There are three main goals with this dissertation. Firstly (1), it is to develop a distributed IoT microservice and a decentralized application (dApp) using some of the core concepts from Web 3.0, namely, edge computing and decentralized data networks. The IoT microservice will use in its backend a custom second layer protocol that operates on the Ethereum blockchain. The practical implementation of this dissertation will utilize the protocol developed by Wickström (2020) and as no name has been given to the custom second layer protocol, it will be referenced as the Custom Ethereum Security Protocol (CESP) throughout this thesis. The decentralized application’s basic premise is to fetch data that is stored on the decentralized data network and present the data to the user. The data will be visualized through the use of graphs and can also be downloaded for further processing.

Collected data

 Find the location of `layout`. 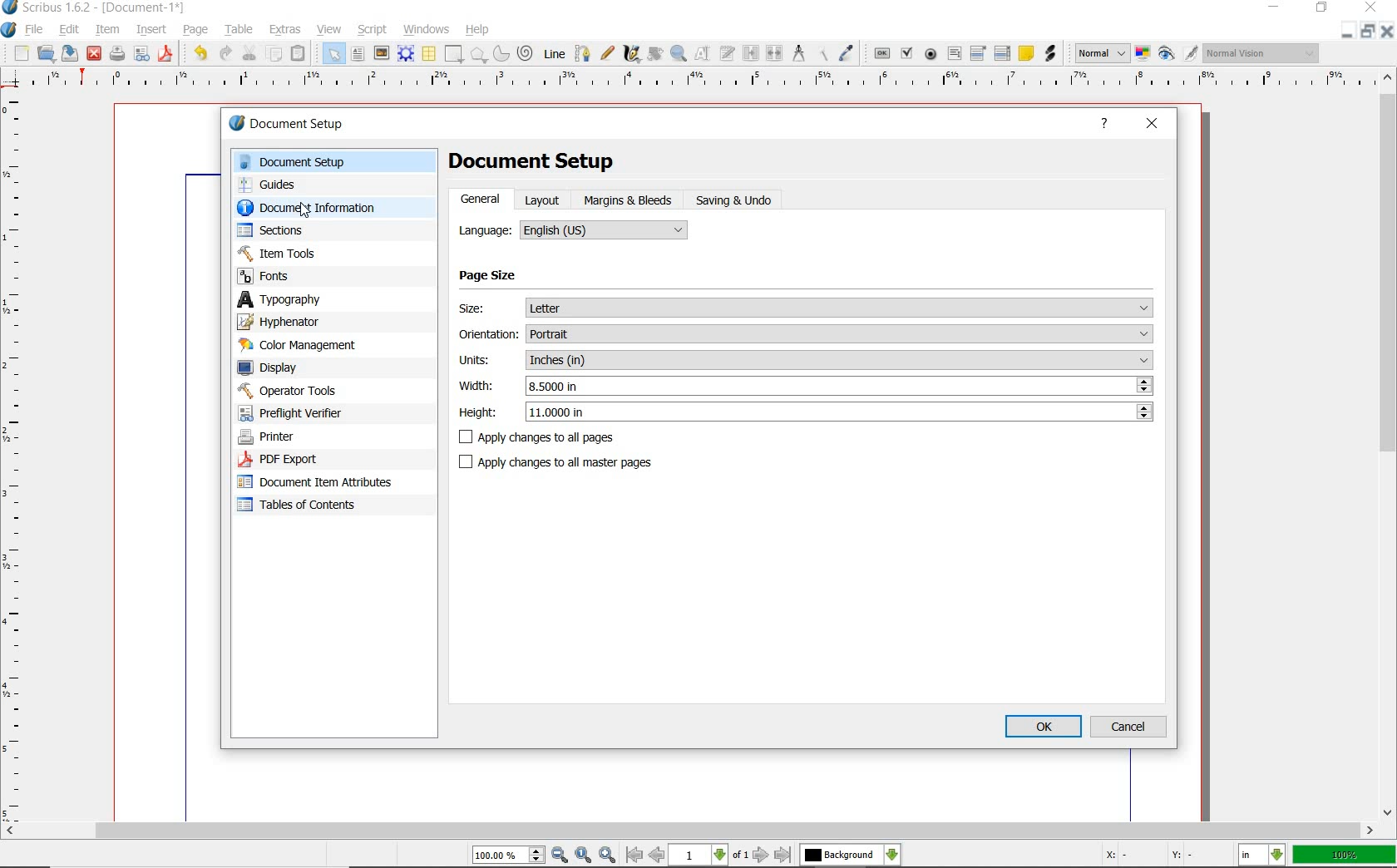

Exercise description
From the passage on the dissertation's goals, quote the stretch that begins with the words containing "There are three" and ends with "for further processing.". The material has no connection to the passage on the dissertation's goals.

Answer to this problem
There are three main goals with this dissertation. Firstly (1), it is to develop a distributed IoT microservice and a decentralized application (dApp) using some of the core concepts from Web 3.0, namely, edge computing and decentralized data networks. The IoT microservice will use in its backend a custom second layer protocol that operates on the Ethereum blockchain. The practical implementation of this dissertation will utilize the protocol developed by Wickström (2020) and as no name has been given to the custom second layer protocol, it will be referenced as the Custom Ethereum Security Protocol (CESP) throughout this thesis. The decentralized application’s basic premise is to fetch data that is stored on the decentralized data network and present the data to the user. The data will be visualized through the use of graphs and can also be downloaded for further processing.